Senator Hatch, who is in favour of the bill, said that he wants Bill Frist, the Senate majority leader, to schedule the bill for debate in the Senate before 24 May - a full year after the bill passed through the House. Nancy Reagan, a known supporter of ES cell research, echoed this in her letter. 'For those waiting every day for scientific progress to help their loved ones, the wait for US Senate action has been very difficult and hard to comprehend', she wrote. Sean Tipton, president of the Coalition for the Advancement of Medical Research (CAMR) said in a press statement that the Senate should pass bill HR 810 'with no amendments and no alternatives'. Senator Arlen Specter, who sponsors the bill, said that he has had negotiations with Frist about bringing the bill to the floor of the Senate, and expects to 'reach a deal' soon.
Following Nancy Reagan's letter, CAMR released the results of a poll that show the majority of US citizens support ES cell research. According to the survey, 72 per cent of Americans favour ES cell research. Senators from both parties - as well as groups such as the American Diabetes Association - are now using these figures to show that there should be further debate on the legislation.

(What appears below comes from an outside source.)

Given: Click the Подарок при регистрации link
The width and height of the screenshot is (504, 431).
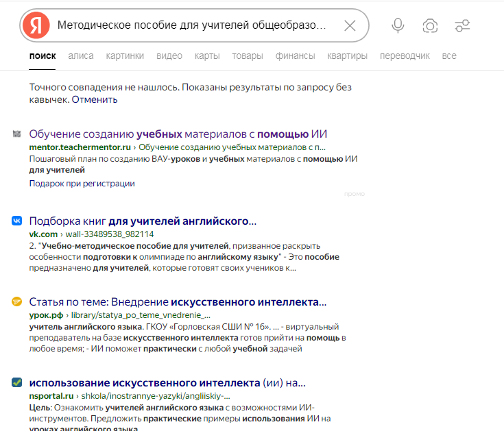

Meanwhile, individual states continue to establish their own stem cell regulations. The Senate of the US state of New Jersey last week voted in favour of a bill that will provide $250 million of state funds to establish stem cell research centres in Camden, New Brunswick and Newark. Senators voted 29-10 in favour of the provisions, sponsored by Democrat Senate President Richard Codey. The money will be gained by borrowing against the future revenue to be brought in by a new tax on cigarettes in the state. The bill now passes to the state Assembly, where it might be modified slightly, but is still expected to find favour.